PASSAGE TO READ –
..........

Terry Sawchuk on America’s Voice Live: The Potential Implications of Biden’s Tax & Spending Plans

May 11, 2021 | Uncategorized

On Wednesday, May 5, President Joe Biden proclaimed he will stand by his proposal to finance the $2 trillion infrastructure and jobs plan with tax increases on corporations and the wealthy. America’s Voice Live (AVL) recently turned to Terry Sawchuk, founder and chairman of Sawchuk Wealth, for insight on the potential implications of these plans.

“This is just an attack on the wealthy,” Sawchuk tells AVL’s Steve Gruber and Tudor Dixon. “If you go back to the corporate tax rates they were talking about, the economy was way better under Trump before COVID and the reason why we had all of these jobs before COVID is because they lowered the corporate tax rate and they brought a bunch of these companies back to the U.S. to manufacture things. So, I find it sort of ironic that they want to reverse all that and go back to where it was before.”

In fact, Sawchuk believes these corporate tax increases will ultimately not achieve its goal of more jobs for Americans but rather lead the country on a path that can be very damaging to consumers.

..........

REQUIRED ACTIONS –
1. Answer these from the article on Biden's tax plans:
(a) On what day and date did Biden say he would stand by his proposal?
(b) Which two AVL hosts did Sawchuk speak with?
(c) What roles does Sawchuk hold at Sawchuk Wealth?
2. Print the part of the article on Biden's tax plans between "In fact, Sawchuk" and "damaging to consumers.", inclusive.
3. Write what comes next in the article on Biden's tax plans, picking up after its last sentence.
The items after this article have nothing to do with the work here.

..........

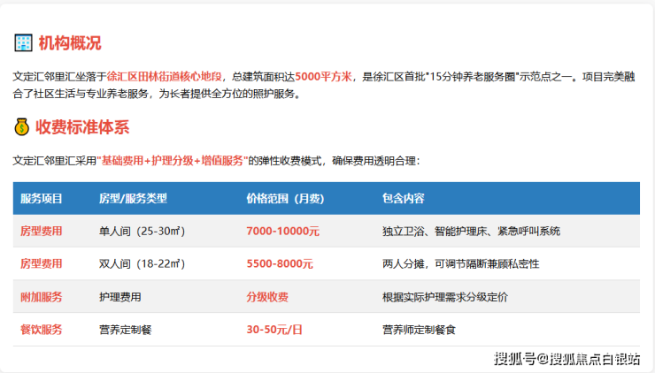
Task: Select the 双人间（18-22㎡） cell
Action: point(141,263)
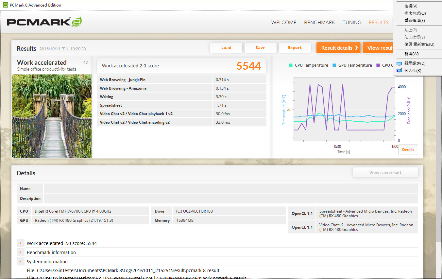Save the benchmark result
The image size is (442, 279).
point(260,48)
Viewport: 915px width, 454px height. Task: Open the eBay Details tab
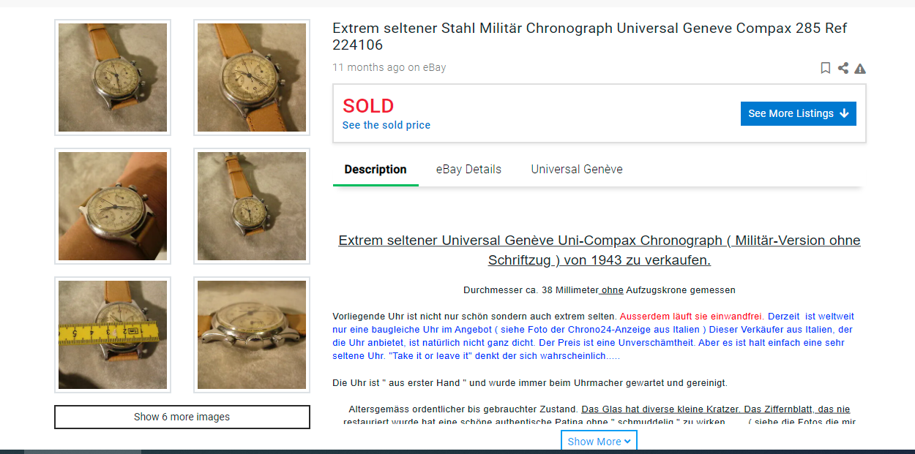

..........

TASK RESPONSES –
1.
(a) Wednesday, May 5
(b) Steve Gruber and Tudor Dixon
(c) Founder and chairman

2.
In fact, Sawchuk believes these corporate tax increases will ultimately not achieve its goal of more jobs for Americans but rather lead the country on a path that can be very damaging to consumers.

3.
“The Fed balance sheet has doubled. It has gone from $4 trillion to almost $8 trillion in the past year,” says Sawchuk. “They are going to pass these increases back to the consumer. It’s going to cost more to buy a hamburger. It’s going to cost more to go have a glass of beer… All this inflation is going to get passed down to the end consumer.”

The Biden administration is also hoping to place taxes on unrealized capital gains profits and raise the capital gains tax to almost 40%. However, Sawchuk thinks this will not come to fruition since the wealthy are smart enough to work around the rules.

“An example will be, they just aren’t going to sell their assets,” he explains “What they are going to do is use them as collateral and borrow against them. You don’t pay taxes on loans and they have created the perfect environment to borrow with almost permanently low interest rates.”